Aleluya, aleluya, aleluya.

Cristo ha resucitado de entre los muertos y no muere más!
El nos espera en Galilea!

Aleluya, aleluya, aleluya.

Pedro acaba de devolver la dignidad al tullido que pedía limosna desde hacía años sentado ante la puerta del Templo. Tras ser curado de su enfermedad, se puso de inmediato a saltar de alegría en la explanada del Templo. Obviamente todos se quedan maravillados ante lo que acababa de suceder. Podríamos decir que desde la muerte de Jesús no se había vuelto a ver ningún episodio de este tipo en Jerusalén. Muchos se acercan a Pedro y Juan. ¿Cómo no quedarse estupefacto ante un acontecimiento tan extraordinario? Todos miran con admiración a los dos discípulos. Pero Pedro, lejos de ese deseo de protagonismo que cada uno de nosotros conoce bien, aclara rápidamente que el milagro no es obra de ellos sino de Dios. Es Dios el que cura, los discípulos son sólo servidores de su Palabra. Es el Señor, el fuerte, el poderoso, no ellos, pobres discípulos suyos. Dios, de hecho, ha resucitado a Jesús de entre los muertos; es Él quien vence el mal y cura las enfermedades. Pedro aclara que no han presenciado hechos mágicos o poderes extraordinarios: en realidad se encuentran ante Dios, que es más fuerte que el mal y que continúa actuando en la vida de los hombres. Ésta es la razón por la que ya en los Evangelios encontramos madres, padres, amigos, que rezan a Dios por la curación de los enfermos. También los apóstoles exhortan a rezar con fe para que el Señor intervenga y cure al que está enfermo. Jesús se lo había dicho a los discípulos: "Si dos de vosotros se ponen de acuerdo en la tierra para pedir algo, sea lo que fuere, lo conseguirán de mi Padre que está en los cielos. Porque donde están dos o tres reunidos en mi nombre, allí estoy yo en medio de ellos" (Mt 18, 19-20). La oración hecha con fe e insistencia es el origen de las curaciones y los milagros, hoy al igual que entonces. Es urgente reforzar la oración por la curación de las enfermedades y la liberación del mal, en un mundo como el nuestro, que ya se ha resignado al mal y a menudo es esclavo de la violencia. No olvidemos que "nada es imposible para Dios".

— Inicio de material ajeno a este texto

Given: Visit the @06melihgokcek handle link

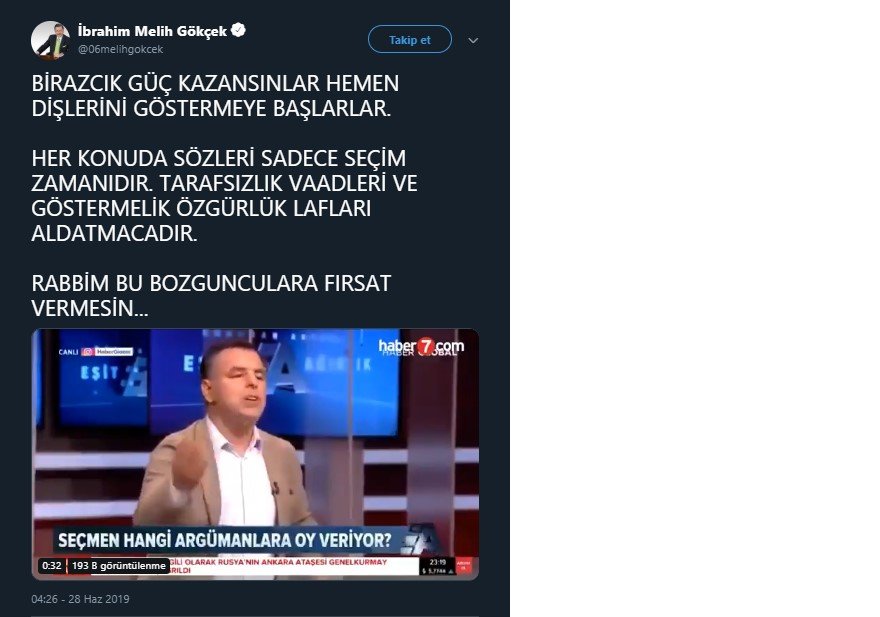Looking at the screenshot, I should [121, 49].
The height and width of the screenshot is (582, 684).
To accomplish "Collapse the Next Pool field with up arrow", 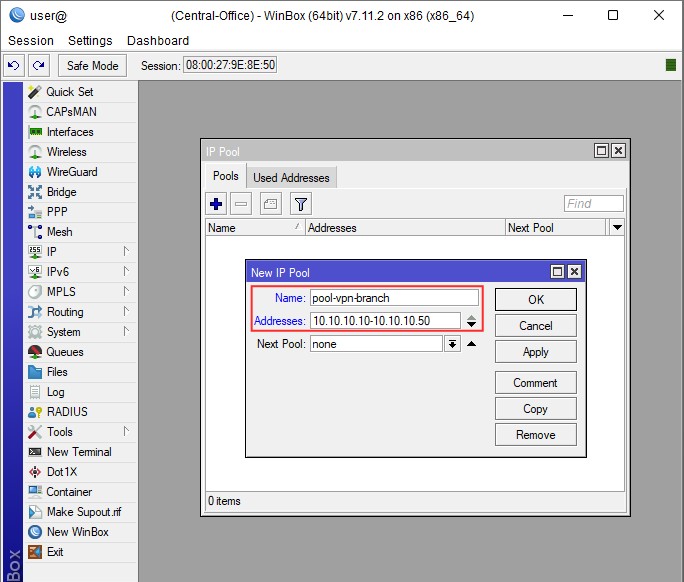I will (472, 344).
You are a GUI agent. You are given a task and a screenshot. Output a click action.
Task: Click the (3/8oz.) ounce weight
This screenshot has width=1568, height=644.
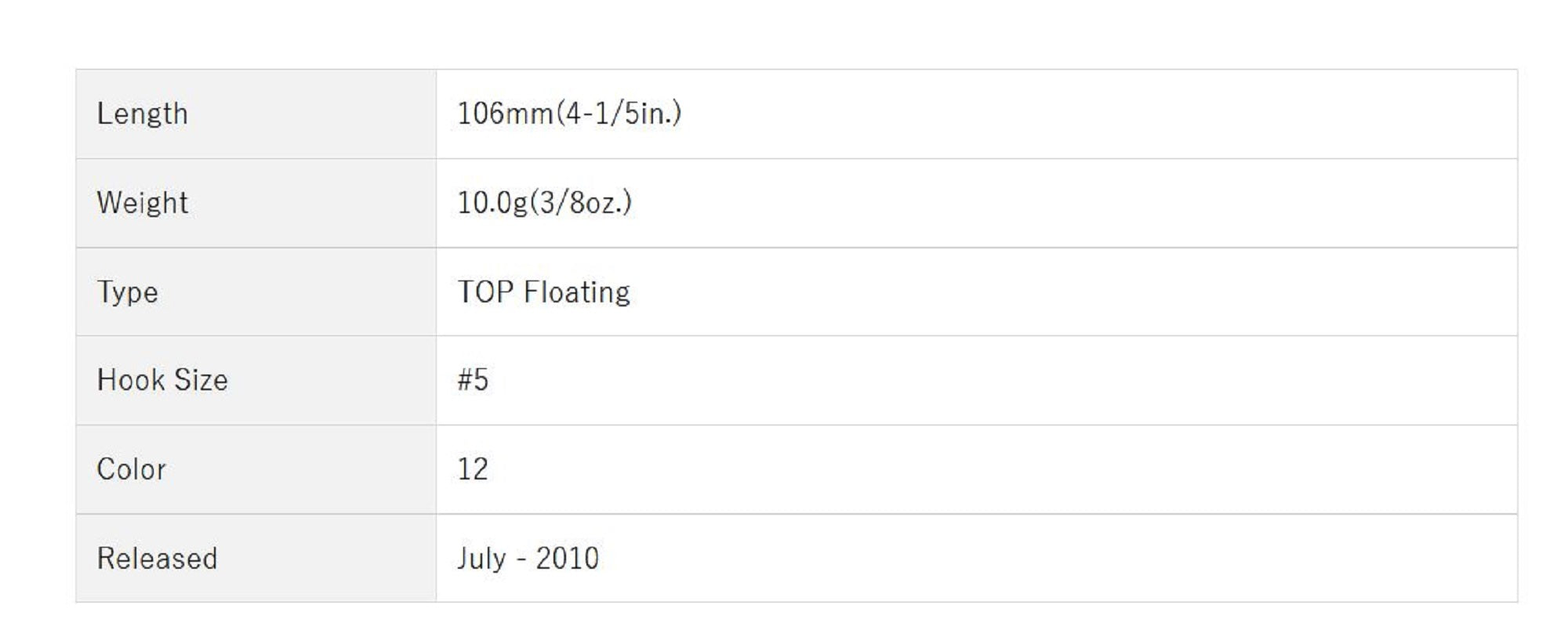pyautogui.click(x=581, y=203)
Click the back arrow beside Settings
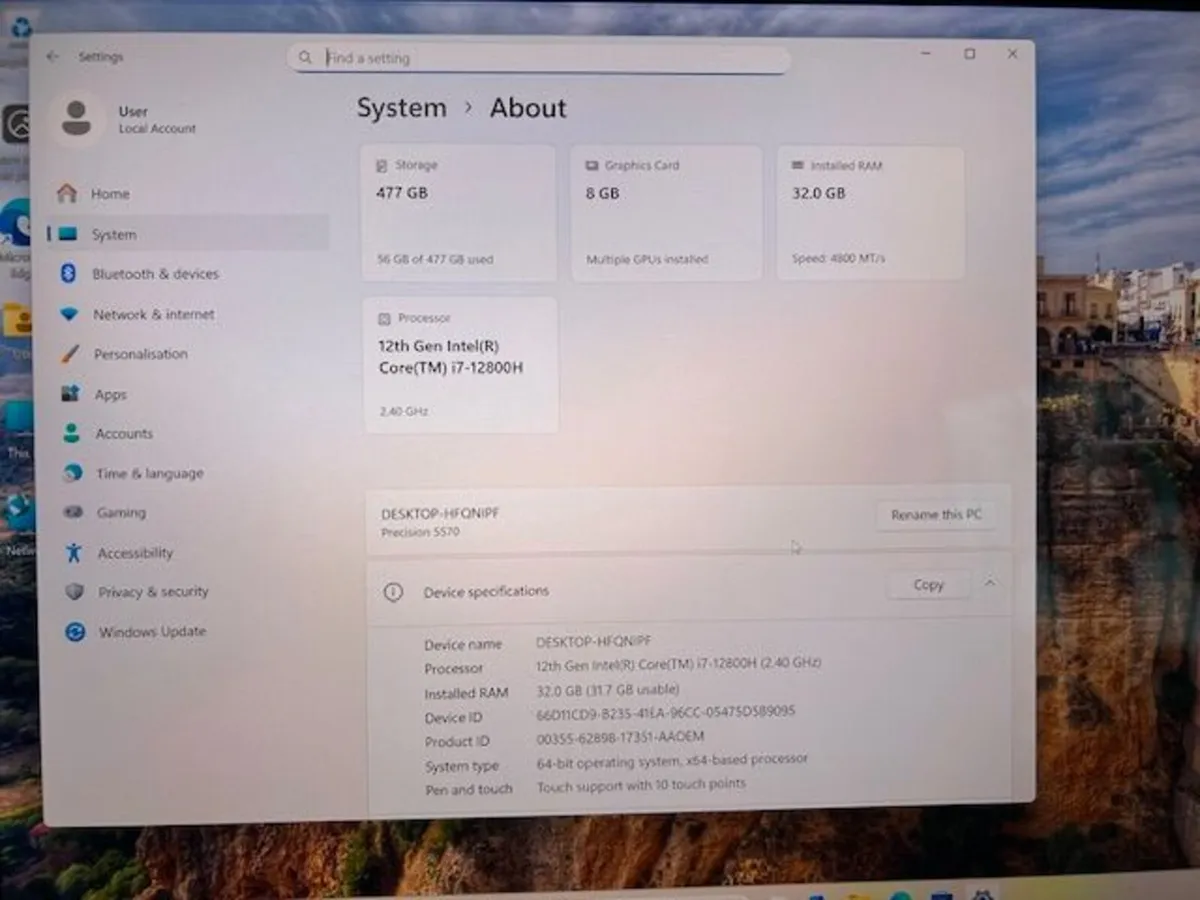This screenshot has height=900, width=1200. [52, 57]
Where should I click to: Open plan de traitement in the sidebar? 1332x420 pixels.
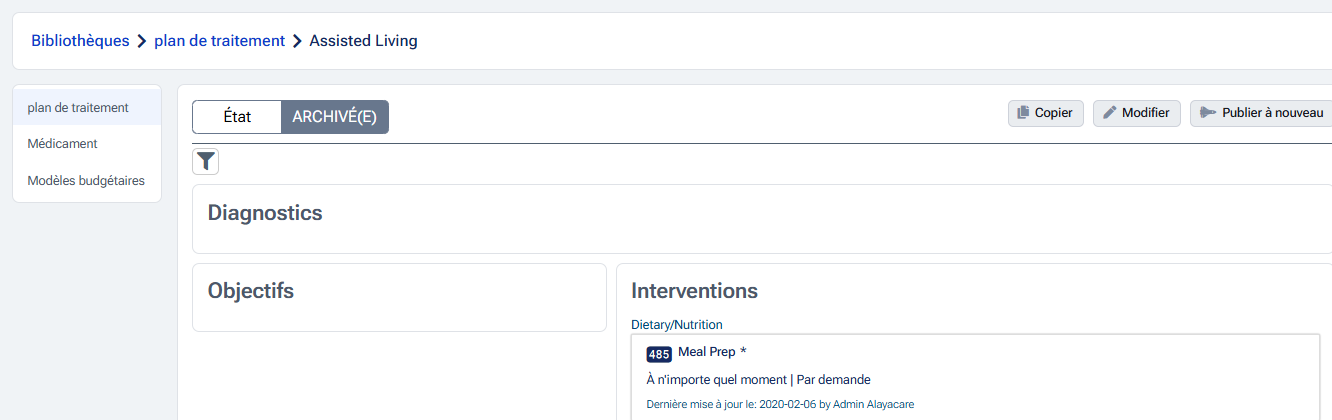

La oración es el corazón de la vida de la Comunidad de Sant’Egidio, su primera “obra”. Cuando termina el día todas las Comunidades, tanto si son grandes como si son pequeñas, se reúnen alrededor del Señor para escuchar su Palabra y dirigirse a Él en su invocación. Los discípulos no pueden sino estar a los pies de Jesús, como María de Betania, para elegir la “mejor parte” (Lc 10,42) y aprender de Él sus mismos sentimientos (cfr. Flp 2,5).

Siempre que la Comunidad vuelve al Señor, hace suya la súplica del discípulo anónimo: “¡Señor, enséñanos a orar” (Lc 11,1). Y Jesús, maestro de oración, continúa contestando: “Cuando oréis, decid: Abbá, Padre”.

Cuando oramos, aunque lo hagamos dentro de nuestro corazón, nunca estamos aislados ni somos huérfanos, porque somos en todo momento miembros de la familia del Señor. En la oración común se ve claramente, además del misterio de la filiación, el de la fraternidad.

Las Comunidades de Sant'Egidio que hay por el mundo se reúnen en los distintos lugares que destinan a la oración y presentan al Señor las esperanzas y los dolores de los hombres y mujeres “vejados y abatidos” de los que habla el Evangelio (Mt 9,37). En aquella gente de entonces se incluyen los habitantes de las ciudades contemporáneas, los pobres que son marginados de la vida, todos aquellos que esperan que alguien les contrate (cfr. Mt 20).

La oración común recoge el grito, la aspiración, el deseo de paz, de curación, de sentido de la vida y de salvación que hay en los hombres y las mujeres de este mundo. La oración nunca es vacía. Sube incesante al Señor para que el llanto se transforme en alegría, la desesperación en felicidad, la angustia en esperanza y la soledad en comunión. Y para que el Reino de Dios llegue pronto a los hombres.